The sixth game, however, interrupted that rhythm in many unexpected ways. Drawing back the curtain on a steampunk world quite unlike any seen in Final Fantasy before, it opened not with the burning of a village or a vainglorious battle between buff-armoured knights, but with a squadron of weary robots trudging mournfully through the snow. It’s here, in the remote town of Narshe (population 2,100), that we first meet the ensemble cast, a rogue’s gallery of eccentrics pulled from the extremities of society – the high royal and penniless pauper – whose stories soon intertwine in delightful, unexpected ways.
“We began work on Final Fantasy 6 with the idea that every character is the protagonist of the story,” says Yoshinori Kitase, the game’s director. “Everyone on the team contributed ideas for characters into a melting pot. We were very keen to design a game featuring individual episodes for each character. In fact, Final Fantasy 6’s influence may have been responsible for the greater emphasis on character creation in subsequent titles in the series.”
For Kitase – who today keeps a steady hand on the Final Fantasy tiller following the departure of series creator Hironobu Sakaguchi from Square Enix – this was his first directorial job. It was a significant promotion for the young designer, who had worked in a range of disciplines across Square’s 8- and 16bit titles. Prior to Final Fantasy 6, he had penned the story for Final Fantasy Adventure on the Game Boy (originating key plot points and turning them into scripted events in the game), been field map designer for Romancing SaGa (shaping the game world’s landscape) and, most recently, event planner for Final Fantasy 5.
“When it came time to begin work on Final Fantasy 6, Sakaguchi divided responsibilities between us,” says Kitase. “He placed me in charge of event production, carefully assessing those parts I directed. I was essentially given the task of unifying all the scenarios and dramatic sections in the game into a coherent narrative.”

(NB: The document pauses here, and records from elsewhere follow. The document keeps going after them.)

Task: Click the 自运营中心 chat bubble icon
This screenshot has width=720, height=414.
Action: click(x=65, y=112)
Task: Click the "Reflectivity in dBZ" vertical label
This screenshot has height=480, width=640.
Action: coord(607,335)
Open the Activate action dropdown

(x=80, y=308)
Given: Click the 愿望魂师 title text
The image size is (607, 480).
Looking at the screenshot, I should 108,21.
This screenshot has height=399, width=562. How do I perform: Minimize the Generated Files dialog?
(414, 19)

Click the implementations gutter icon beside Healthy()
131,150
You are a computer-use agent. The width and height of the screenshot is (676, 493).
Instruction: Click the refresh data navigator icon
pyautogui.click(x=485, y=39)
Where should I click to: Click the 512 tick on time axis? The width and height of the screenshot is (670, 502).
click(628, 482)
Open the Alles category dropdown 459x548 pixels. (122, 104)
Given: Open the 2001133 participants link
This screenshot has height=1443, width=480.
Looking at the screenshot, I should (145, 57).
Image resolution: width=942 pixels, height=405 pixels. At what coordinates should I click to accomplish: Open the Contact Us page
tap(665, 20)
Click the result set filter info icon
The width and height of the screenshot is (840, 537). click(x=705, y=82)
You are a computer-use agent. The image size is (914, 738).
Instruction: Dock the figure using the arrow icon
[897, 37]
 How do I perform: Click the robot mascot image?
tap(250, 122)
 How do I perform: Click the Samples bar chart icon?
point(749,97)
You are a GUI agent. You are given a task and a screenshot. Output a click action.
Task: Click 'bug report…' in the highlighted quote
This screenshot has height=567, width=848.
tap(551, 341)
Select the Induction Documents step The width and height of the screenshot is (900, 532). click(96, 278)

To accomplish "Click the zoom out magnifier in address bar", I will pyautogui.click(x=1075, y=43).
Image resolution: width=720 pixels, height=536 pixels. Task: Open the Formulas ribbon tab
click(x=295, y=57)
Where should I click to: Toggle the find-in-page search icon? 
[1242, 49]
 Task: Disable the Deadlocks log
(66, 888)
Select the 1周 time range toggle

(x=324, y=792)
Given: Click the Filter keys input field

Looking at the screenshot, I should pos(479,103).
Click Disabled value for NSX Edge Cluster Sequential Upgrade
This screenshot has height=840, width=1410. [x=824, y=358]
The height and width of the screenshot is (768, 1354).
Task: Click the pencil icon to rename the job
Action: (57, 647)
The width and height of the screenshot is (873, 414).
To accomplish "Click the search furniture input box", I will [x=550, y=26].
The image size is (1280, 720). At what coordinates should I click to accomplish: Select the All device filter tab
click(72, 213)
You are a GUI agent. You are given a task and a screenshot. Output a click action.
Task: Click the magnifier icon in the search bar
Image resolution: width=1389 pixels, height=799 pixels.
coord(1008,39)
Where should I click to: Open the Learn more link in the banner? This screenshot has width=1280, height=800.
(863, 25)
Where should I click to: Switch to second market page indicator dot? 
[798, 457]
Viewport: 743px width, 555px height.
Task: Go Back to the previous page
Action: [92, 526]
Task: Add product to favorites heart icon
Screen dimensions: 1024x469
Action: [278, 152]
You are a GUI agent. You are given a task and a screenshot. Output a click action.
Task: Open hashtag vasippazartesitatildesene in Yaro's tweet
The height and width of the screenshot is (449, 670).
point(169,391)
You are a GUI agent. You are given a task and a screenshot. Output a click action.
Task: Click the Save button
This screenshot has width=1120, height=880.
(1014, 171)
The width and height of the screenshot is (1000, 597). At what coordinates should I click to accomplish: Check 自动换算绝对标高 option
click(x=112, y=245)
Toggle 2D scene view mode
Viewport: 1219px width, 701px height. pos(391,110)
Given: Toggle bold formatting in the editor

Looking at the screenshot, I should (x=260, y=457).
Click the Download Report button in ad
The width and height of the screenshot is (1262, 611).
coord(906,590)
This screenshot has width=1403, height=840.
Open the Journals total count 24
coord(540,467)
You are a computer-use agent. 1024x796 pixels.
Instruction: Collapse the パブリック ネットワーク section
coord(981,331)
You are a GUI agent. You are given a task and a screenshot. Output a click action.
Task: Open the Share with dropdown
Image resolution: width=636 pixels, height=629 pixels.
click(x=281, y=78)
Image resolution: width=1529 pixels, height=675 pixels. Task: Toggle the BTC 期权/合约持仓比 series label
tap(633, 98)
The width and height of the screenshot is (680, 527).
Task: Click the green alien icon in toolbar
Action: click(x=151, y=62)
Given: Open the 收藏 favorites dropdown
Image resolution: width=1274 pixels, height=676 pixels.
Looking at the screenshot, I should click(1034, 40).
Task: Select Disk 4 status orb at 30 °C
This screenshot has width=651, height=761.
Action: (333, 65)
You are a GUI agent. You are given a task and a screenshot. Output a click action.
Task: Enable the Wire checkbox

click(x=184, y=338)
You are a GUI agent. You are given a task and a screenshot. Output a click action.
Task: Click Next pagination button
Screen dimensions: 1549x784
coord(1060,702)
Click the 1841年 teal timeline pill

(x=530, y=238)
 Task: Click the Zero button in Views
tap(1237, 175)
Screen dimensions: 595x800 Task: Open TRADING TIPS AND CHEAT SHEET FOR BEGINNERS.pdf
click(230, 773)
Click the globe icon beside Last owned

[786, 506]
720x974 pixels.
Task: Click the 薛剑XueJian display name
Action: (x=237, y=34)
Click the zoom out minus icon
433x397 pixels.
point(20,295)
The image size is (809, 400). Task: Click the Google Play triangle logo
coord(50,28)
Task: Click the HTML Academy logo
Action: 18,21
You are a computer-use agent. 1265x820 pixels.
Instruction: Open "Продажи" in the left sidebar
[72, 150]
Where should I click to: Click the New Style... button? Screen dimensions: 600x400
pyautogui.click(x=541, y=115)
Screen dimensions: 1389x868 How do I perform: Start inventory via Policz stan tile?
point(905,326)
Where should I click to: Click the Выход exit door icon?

Final Fantasy 6 contains the largest cast of playable actors of any game in the series, with 14 permanent playable characters, and a further clutch of key performers who are either momentarily placed within the player’s control, or are crucial to the plot’s development. With so many discrete elements, ensuring coherency and intelligibility for the player was inevitably Kitase’s most demanding challenge. “If we consider that Final Fantasy games are divided into two core elements: battles and drama,” says Kitase, “then I oversaw design of the latter while Hiroyuki Ito supervised the battle aspects. It was then up to Sakaguchi to bring the project together as a whole, intelligible piece.”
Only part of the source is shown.